Your assignment » Among the entries, which lines carry the string "computer"? Copy each of them.

Collected data entries
◆ ◆ ◆ ◆

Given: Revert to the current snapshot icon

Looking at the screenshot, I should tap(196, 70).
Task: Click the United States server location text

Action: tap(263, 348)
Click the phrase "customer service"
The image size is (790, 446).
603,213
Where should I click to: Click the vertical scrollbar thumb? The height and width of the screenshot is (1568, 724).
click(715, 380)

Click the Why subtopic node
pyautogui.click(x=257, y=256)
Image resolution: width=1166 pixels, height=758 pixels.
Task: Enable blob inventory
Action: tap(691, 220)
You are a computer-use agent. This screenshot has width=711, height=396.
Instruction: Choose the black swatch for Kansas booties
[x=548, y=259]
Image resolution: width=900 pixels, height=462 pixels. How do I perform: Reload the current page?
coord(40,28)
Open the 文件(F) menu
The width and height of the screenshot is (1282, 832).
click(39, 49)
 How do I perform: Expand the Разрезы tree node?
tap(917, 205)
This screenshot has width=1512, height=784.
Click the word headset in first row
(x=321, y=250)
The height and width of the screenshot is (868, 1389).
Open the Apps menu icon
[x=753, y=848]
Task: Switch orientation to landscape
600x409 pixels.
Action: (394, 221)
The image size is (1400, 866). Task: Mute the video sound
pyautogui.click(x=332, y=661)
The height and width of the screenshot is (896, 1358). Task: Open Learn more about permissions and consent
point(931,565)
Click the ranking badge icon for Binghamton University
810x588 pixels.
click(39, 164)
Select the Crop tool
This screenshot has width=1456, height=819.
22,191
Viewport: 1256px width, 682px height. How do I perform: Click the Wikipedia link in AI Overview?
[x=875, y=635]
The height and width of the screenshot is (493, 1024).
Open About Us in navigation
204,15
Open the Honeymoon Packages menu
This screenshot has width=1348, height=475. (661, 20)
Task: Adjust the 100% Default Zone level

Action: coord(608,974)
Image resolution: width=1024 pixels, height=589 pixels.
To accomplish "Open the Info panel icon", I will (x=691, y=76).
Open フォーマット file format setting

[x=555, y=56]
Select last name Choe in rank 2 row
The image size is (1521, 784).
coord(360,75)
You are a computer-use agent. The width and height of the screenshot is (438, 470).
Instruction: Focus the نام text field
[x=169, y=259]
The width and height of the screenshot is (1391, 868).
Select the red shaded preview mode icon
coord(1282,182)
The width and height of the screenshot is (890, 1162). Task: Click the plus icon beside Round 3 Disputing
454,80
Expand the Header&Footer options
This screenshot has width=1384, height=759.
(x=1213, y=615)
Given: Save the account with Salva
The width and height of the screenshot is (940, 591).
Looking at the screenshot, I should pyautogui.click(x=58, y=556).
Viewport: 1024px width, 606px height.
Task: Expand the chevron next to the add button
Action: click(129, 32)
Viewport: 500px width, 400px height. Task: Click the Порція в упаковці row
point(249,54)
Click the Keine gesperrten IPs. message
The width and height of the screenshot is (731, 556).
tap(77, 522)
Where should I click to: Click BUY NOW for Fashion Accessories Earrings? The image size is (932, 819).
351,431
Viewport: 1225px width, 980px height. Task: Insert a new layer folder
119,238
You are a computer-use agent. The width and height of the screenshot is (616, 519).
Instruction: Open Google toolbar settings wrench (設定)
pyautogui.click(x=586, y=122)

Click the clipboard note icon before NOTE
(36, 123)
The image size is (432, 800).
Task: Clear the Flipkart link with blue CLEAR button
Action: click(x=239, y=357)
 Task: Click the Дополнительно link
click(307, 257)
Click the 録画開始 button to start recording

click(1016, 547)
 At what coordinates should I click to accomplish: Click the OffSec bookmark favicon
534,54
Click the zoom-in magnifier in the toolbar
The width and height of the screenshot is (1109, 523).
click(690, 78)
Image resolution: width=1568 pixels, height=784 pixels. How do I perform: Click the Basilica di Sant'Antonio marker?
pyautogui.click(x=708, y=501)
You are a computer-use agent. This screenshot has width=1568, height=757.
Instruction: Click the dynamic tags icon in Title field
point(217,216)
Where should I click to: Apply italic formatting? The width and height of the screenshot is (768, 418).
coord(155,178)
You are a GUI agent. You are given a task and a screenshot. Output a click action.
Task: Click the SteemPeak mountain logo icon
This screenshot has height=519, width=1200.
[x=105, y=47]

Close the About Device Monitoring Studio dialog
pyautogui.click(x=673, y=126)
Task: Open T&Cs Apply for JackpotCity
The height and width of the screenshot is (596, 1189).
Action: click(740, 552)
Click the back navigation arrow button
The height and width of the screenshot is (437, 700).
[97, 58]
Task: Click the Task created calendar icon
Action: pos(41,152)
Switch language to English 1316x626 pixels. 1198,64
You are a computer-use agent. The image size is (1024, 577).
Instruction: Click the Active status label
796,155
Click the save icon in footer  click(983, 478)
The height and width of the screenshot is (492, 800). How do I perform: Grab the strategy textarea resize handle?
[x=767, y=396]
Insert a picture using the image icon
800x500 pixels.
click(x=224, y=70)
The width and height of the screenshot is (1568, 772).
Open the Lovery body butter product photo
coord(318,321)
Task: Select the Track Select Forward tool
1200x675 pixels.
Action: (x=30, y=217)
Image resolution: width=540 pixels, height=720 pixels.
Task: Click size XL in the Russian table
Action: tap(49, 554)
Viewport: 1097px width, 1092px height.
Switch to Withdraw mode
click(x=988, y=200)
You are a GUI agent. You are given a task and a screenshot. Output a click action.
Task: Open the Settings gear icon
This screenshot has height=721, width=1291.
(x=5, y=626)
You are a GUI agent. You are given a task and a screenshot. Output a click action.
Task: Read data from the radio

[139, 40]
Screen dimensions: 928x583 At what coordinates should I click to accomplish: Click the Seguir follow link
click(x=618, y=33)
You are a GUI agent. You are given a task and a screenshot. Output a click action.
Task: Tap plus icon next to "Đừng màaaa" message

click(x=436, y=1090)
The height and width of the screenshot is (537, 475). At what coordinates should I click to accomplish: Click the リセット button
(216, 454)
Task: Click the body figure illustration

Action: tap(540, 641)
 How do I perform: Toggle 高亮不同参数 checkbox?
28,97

◆ ◆ ◆ ◆

Answer section »
You are a computer-use agent. This screenshot has width=711, height=396.
You are a computer-use agent. The width and height of the screenshot is (438, 470).
You are a computer-use agent. The width and height of the screenshot is (616, 519).
You are a computer-use agent. This screenshot has width=1568, height=757.
You are a computer-use agent. The image size is (1024, 577).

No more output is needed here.